Work instruction 1: In the text below on HCX default routing, write out the passage starting at "This is not" and ending at "Policy routing works?", word for word.
Work instruction 2: According to the text below on HCX default routing, what does HCX add into the SDDC Compute Gateway when MON is enabled on an extended network segment?

Text section:
= = = =
I recently have had a question from a customer asking me how the default route is managed into HCX when Mobility Optimized Network is enabled.
Basically when extending multiple VLANS from on-premise to VMware Cloud on AWS by leveraging HCX, you may still want to send egress traffic to an on-premise security device in order for the workloads running in the SDDC to be protected.
I decided to check the way HCX is managing default gateway in my own on-premise lab.
Testing the default gateway with MON
I have a VMware vSphere lab environment with a 3 nodes VSAN cluster which is link via Internet to an SDDC that I have deployed with Terraform on our internal CSA Organisation. I have already established site pairing between both sites:
And created a service mesh:
Then I have extended 3 networks to the VMware Cloud on AWS SDDC: APP (VLAN 1712), DB (VLAN 1713) and WEB (VLAN 1711).
On the APP network (VLAN 1712), I have deployed one VM (DEB10-APP01) which is running in my VSAN on-premise 3 nodes cluster. This network Extension hasn’t MON feature enabled.
I have also setup a second subnet called WEB(VLAN 1711). I have another VM (DEB10-WEB01) running there, which have been migrated on a new cluster in VMware Cloud on AWS. This extended network is MON enabled.
I have open a shell session and try to ping the on premise VM DEB10-APP01 from DEB10-WEB01. The trafic is flowing over the internet to my on-premise site through the service mesh:
Now I wanted to check where the default route is in the SDDC. Is it going to be the IGW through the T0 router or is it going to be the on-premise gateway?
To check, I have traceroute to the 8.8.8.8.
This is not using my on-premise gateway to egress traffic. However default traffic is going out through the T0 router and internet gateway of the SDDC in AWS.
So now how can I make traffic on a MON enabled network to egress via on-premises?
How the HCX MON Policy routing works?
How HCX MON Policy routing works is very simple. When MON is enabled on a network extended segment, HCX adds the gateway IP with /32 net mask into the SDDC Compute Gateway. For each VM that has MON enabled there is also a /32 route injection for created or Migrated Virtual Machines. So whenever a Virtual machine on the different segment in the SDDC wants to reach the VM it will allow reachability from SDDC Compute Gateway.
= = = =
Data excerpts

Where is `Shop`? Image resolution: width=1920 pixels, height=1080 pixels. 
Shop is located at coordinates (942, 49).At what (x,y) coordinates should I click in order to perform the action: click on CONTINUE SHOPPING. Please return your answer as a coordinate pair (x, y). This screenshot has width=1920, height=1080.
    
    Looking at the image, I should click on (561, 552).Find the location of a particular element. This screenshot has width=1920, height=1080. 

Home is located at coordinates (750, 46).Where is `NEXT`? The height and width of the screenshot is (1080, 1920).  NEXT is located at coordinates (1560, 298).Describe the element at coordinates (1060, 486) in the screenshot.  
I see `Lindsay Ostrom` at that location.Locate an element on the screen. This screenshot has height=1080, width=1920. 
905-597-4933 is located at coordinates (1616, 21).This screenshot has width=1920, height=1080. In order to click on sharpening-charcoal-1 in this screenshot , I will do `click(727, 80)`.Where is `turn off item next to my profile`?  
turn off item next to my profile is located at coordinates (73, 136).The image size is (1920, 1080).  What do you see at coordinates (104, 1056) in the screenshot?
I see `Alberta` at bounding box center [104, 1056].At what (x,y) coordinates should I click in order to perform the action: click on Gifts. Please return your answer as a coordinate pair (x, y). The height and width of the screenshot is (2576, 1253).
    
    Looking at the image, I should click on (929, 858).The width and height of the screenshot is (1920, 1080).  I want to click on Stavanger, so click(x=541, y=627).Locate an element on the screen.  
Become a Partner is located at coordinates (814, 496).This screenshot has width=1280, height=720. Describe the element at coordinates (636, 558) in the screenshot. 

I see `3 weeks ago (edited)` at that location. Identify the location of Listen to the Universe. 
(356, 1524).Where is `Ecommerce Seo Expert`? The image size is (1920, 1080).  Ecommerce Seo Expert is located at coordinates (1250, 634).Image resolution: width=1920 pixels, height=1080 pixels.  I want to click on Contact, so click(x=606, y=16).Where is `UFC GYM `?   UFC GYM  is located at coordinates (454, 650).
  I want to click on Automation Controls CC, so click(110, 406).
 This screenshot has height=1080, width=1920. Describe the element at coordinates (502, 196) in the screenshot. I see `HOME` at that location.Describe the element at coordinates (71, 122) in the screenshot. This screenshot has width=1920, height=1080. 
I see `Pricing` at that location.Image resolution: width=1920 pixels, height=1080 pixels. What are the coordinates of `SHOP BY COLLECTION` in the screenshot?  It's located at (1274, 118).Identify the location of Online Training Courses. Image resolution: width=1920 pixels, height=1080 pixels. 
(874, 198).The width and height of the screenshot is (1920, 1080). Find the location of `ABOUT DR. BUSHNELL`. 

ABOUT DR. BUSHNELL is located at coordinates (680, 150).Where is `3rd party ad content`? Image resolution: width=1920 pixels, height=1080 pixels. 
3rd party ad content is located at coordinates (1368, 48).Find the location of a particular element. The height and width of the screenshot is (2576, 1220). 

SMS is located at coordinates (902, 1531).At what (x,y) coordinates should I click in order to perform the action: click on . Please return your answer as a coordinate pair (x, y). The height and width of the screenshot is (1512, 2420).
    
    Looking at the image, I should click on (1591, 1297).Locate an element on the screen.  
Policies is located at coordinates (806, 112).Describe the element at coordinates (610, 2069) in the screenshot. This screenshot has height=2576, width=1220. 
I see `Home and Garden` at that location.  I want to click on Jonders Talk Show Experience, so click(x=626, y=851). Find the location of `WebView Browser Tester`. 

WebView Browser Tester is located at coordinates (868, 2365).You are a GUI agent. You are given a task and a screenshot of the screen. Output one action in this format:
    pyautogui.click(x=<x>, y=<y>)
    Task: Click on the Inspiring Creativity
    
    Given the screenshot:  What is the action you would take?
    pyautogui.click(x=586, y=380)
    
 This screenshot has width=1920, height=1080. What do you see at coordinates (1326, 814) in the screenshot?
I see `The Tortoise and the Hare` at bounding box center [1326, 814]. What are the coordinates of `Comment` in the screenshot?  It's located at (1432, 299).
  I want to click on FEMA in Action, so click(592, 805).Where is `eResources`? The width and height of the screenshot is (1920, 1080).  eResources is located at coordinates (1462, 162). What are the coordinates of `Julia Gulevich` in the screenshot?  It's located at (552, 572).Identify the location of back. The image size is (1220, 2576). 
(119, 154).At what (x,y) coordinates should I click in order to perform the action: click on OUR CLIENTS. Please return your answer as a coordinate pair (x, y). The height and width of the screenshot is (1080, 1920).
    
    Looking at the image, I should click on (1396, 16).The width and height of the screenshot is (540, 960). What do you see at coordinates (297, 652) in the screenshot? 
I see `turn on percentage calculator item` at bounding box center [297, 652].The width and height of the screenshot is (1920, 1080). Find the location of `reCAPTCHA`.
= = = =
Worked solution 1:
This is not using my on-premise gateway to egress traffic. However default traffic is going out through the T0 router and internet gateway of the SDDC in AWS.
So now how can I make traffic on a MON enabled network to egress via on-premises?
How the HCX MON Policy routing works?

Worked solution 2: The gateway IP with a /32 net mask.